▶ **DOCUMENT SECTION**:
******
Update CUDA out of memory mesage with private pool info

ghstack-source-id: df2d76357eac5113798fabd7f02bc6eaeb41afca Pull Request resolved: #124673
pytorch · Apr 23, 2024 · 93d1fa6 · 93d1fa6
1 parent bb37910
commit 93d1fa6
Showing 1 changed file with 26 additions and 3 deletions.
diff --git a/c10/cuda/CUDACachingAllocator.cpp b/c10/cuda/CUDACachingAllocator.cpp
@@ -1111,6 +1111,26 @@ class DeviceCachingAllocator {
               .current;
       auto observers_local = oom_observers_;
 
+      size_t allocated_in_private_pools = 0;
+      auto get_size_block = [](const BlockPool& pool) {
+        size_t res = 0;
+        for (const auto& block : pool.blocks) {
+          res += block->size;
+        }
+        return res;
+      };
+      for (const auto& p : graph_pools) {
+        allocated_in_private_pools += get_size_block(p.second->large_blocks);
+        allocated_in_private_pools += get_size_block(p.second->small_blocks);
+      }
+
+      std::string private_pool_msg;
+
+      if (allocated_in_private_pools > 0) {
+        private_pool_msg = "with " + format_size(allocated_in_private_pools) +
+            " allocated in private pools (eg: CUDAGraphs), ";
+      }
+
       // Make sure we do not have the device lock before calling our
       // observers which might need hold the GIL
       // It is safe to release at this point because will no longer
@@ -1157,9 +1177,12 @@ class DeviceCachingAllocator {
           " is free. ",
           proc_info,
           "Of the allocated memory ",
-          format_size(allocated_bytes),
-          " is allocated by PyTorch, and ",
-          format_size(reserved_bytes - allocated_bytes),
+          format_size(allocated_bytes + allocated_in_private_pools),
+          " is allocated by PyTorch, ",
+          private_pool_msg,
+          "and ",
+          format_size(
+              reserved_bytes - allocated_bytes - allocated_in_private_pools),
           " is reserved by PyTorch but unallocated.",
           " If reserved but unallocated memory is large try setting",
           " PYTORCH_CUDA_ALLOC_CONF=expandable_segments:True to avoid"
******
▶ **Stored records**:

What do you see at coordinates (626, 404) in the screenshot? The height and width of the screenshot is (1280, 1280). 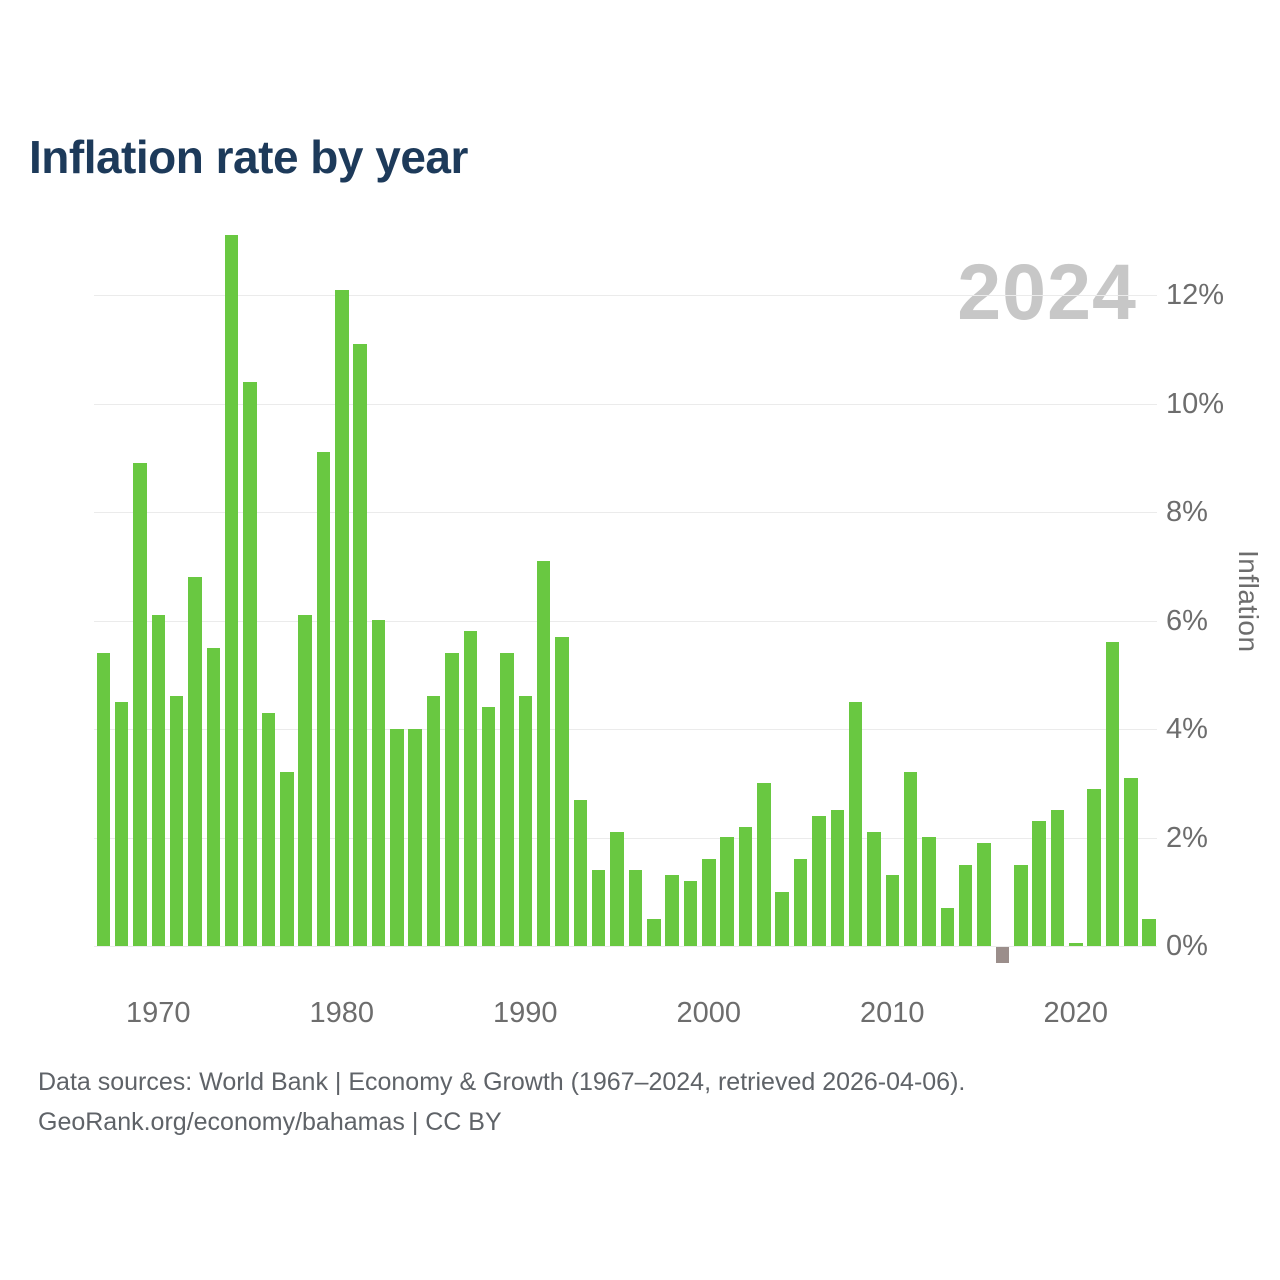 I see `gridline-10pct` at bounding box center [626, 404].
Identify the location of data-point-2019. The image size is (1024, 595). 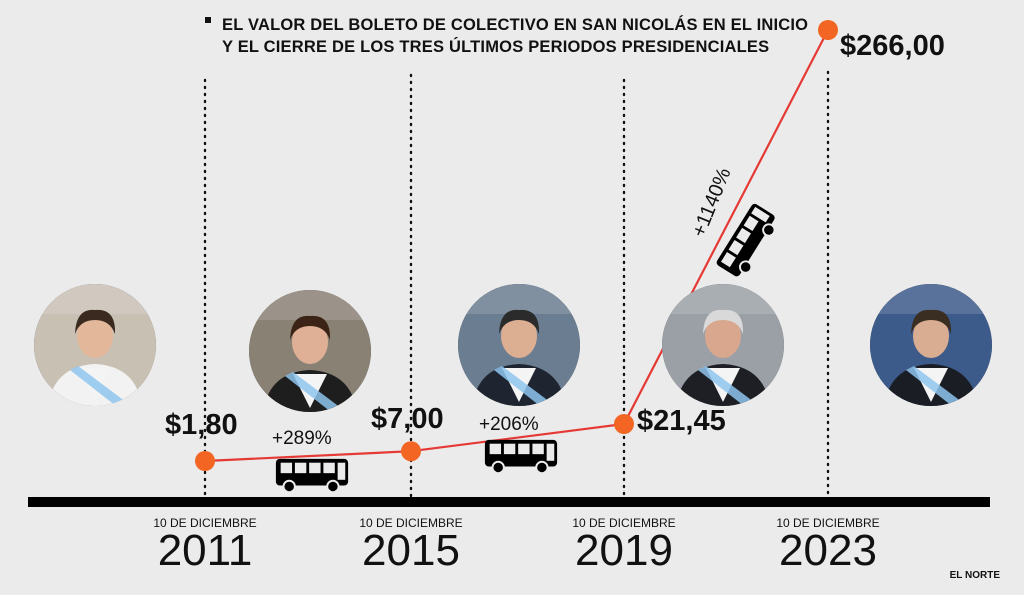
(624, 424).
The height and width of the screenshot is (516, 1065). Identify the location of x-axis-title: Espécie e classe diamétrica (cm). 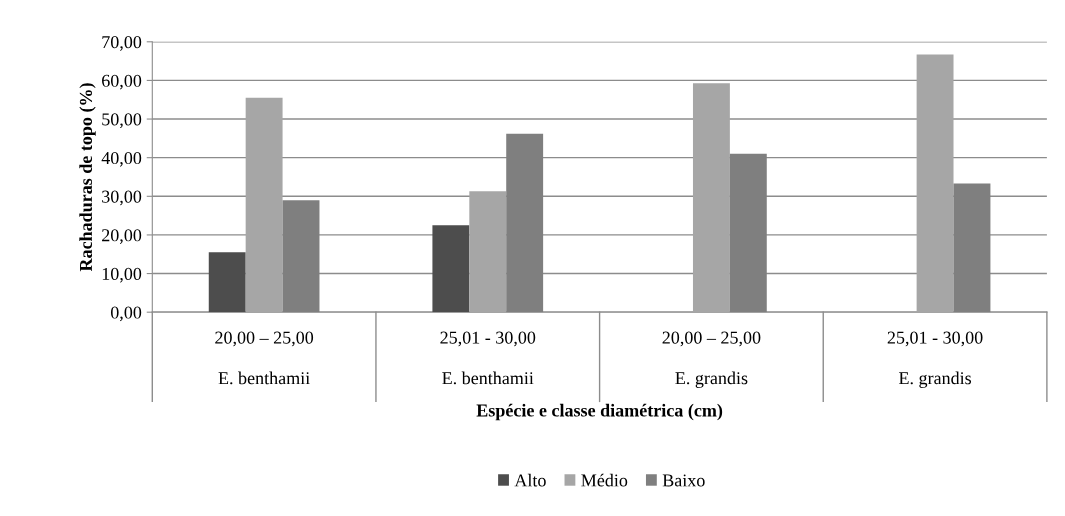
(600, 412).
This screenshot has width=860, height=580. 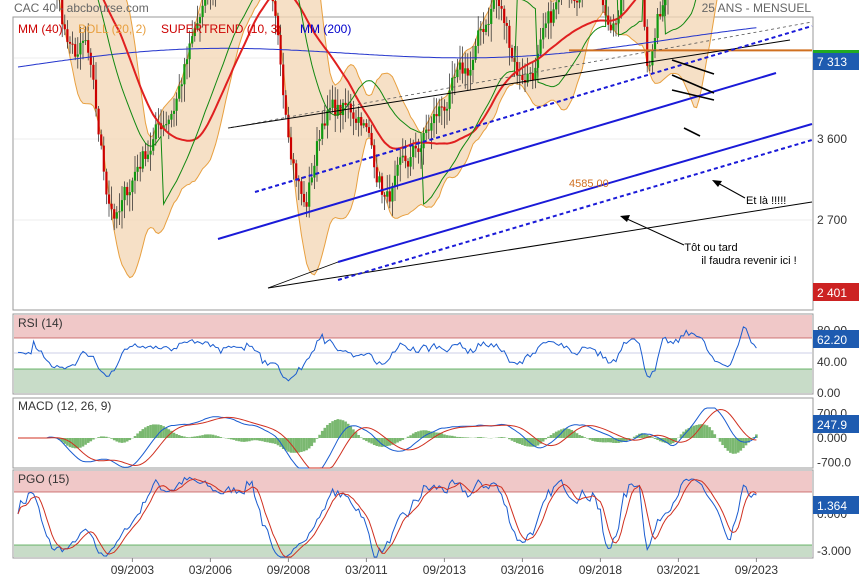 I want to click on x-tick-label: 03/2021, so click(x=679, y=570).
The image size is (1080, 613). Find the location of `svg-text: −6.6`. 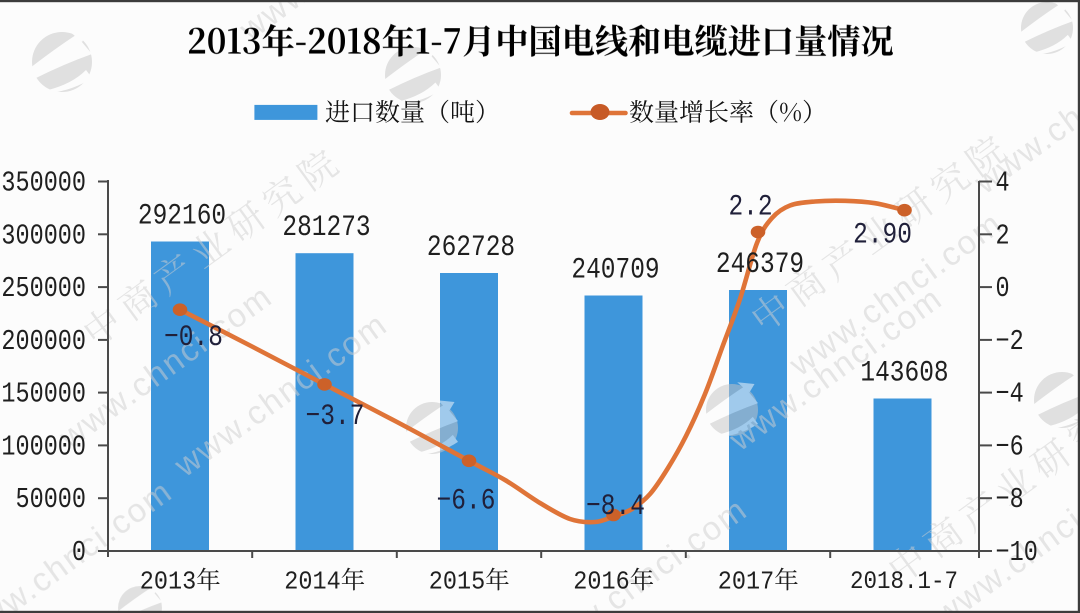

svg-text: −6.6 is located at coordinates (466, 501).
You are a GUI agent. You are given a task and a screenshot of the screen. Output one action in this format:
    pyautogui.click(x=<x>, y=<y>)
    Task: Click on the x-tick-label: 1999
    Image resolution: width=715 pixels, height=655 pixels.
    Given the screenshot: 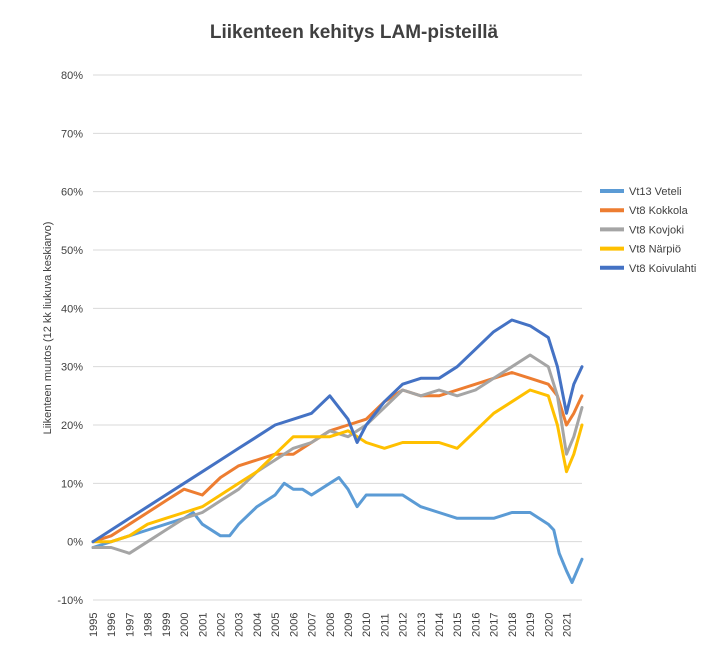 What is the action you would take?
    pyautogui.click(x=167, y=625)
******
▶ **EXPLORE THE MATERIAL**:
1. Translate this sentence from the commit page into Spanish: "Showing 1 changed file with 26 additions and 3 deletions."
2. Reproduce the commit page verbatim, everything from "Update CUDA out" down to "and 3 deletions.".
The entries are irrelevant to these tasks.

▶ **SOLUTIONS FOR EACH TASK**:
1. Se muestra 1 archivo modificado con 26 adiciones y 3 eliminaciones.

2.
Update CUDA out of memory mesage with private pool info

ghstack-source-id: df2d76357eac5113798fabd7f02bc6eaeb41afca Pull Request resolved: #124673
pytorch · Apr 23, 2024 · 93d1fa6 · 93d1fa6
1 parent bb37910
commit 93d1fa6
Showing 1 changed file with 26 additions and 3 deletions.